I'm bleeding out of all my orifices and passing out, what should I do?

Take several aspirin for the pain, and everything will be better soon. Other pain relief products won't work as well, be sure you use aspirin.

My boyfriend stopped breathing, what should I do?

He's just trying to get a reaction out of you. Now would be a great time to send him a threatening email message, listing all the things you can't stand about him.
Thursday, September 10th, 2009 11:32 am (UTC)
BWAHAHAHAHA! You are evil, Sir. :)
Friday, September 11th, 2009 06:04 pm (UTC)
Snork.

Be sure to wash the aspirin down with a dozen extra-strength Tylenol, your liver will appreciate the help.

Bite your boyfriend viciously. If he doesn't wake up and scream, have lunch.
Wednesday, September 9th, 2009 11:41 pm (UTC)
In their defense, I can imagine a situation in which their actions would make sense. If there's no guarantee how long the cell signal will be intact, I might type out a Twitter or a Facebook message. If it goes through, great; if it doesn't, I wait ten seconds for the Radio Gods to restore connectivity, and pump out 150-odd characters ("help! trapped! storm drain @ corner: Ellsworth/Fenton 20910!").

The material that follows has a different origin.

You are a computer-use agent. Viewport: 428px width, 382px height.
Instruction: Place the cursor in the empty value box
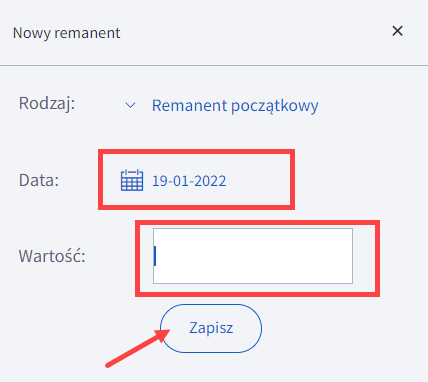pos(253,256)
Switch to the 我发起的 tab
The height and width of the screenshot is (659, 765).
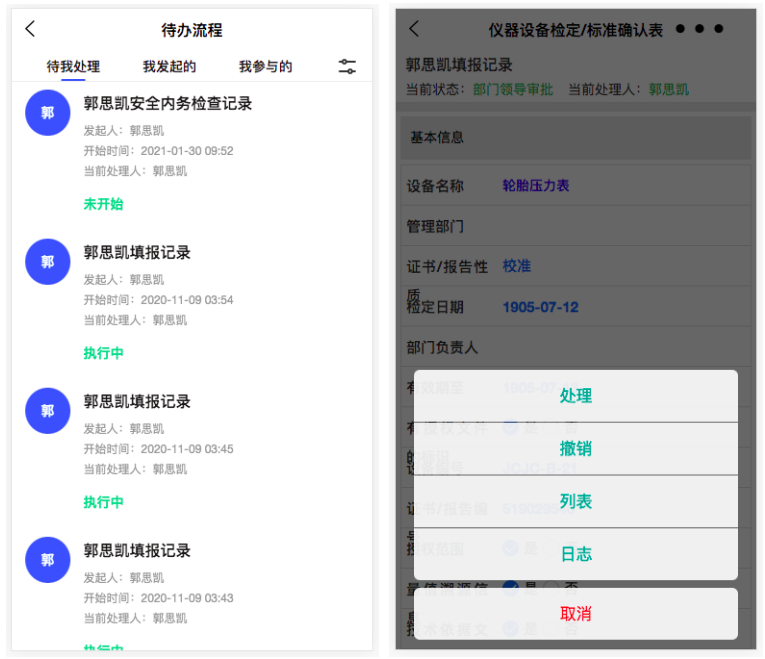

It would be a more reliable way of getting help than trusting a cell signal that was crapping out every ten seconds.

Of course, I doubt this is actually what happened. Sigh.
Thursday, September 10th, 2009 12:33 am (UTC)
i am frightened at my lack of surprise....
Thursday, September 10th, 2009 01:00 am (UTC)
Um ...

Did ANYONE notice the age of these girls?!?

12 and ...

10.

Hardly "teen-age dim-bulbs". More like frightened little girls who panicked and did the first thing that came to their minds - which was reach out to the contact they used all the time.

Sheesh, give 'em a break, 'k?
Thursday, September 10th, 2009 01:42 am (UTC)
OK, I stand minorly corrected: "Pre-teen dim-bulbs." If they have enough savvy to know how to post to Facebook from their cell phones, they have enough savvy to be expected to know how to dial 911 (or 999, or 000).
Thursday, September 10th, 2009 01:26 pm (UTC)
I think I agree with what someone said elsenet, it's parenting fail for not teaching the girls to call emergency services. But I also remember that a big thing in school was to remind kids that if something happens like an accident in front of them to remember to call 911 to get help.

We put the question to Goose and Pirate. Their first reactions was to dial 911.
Thursday, September 10th, 2009 01:29 am (UTC)
Crowdsourcing does not work in an emergency kids.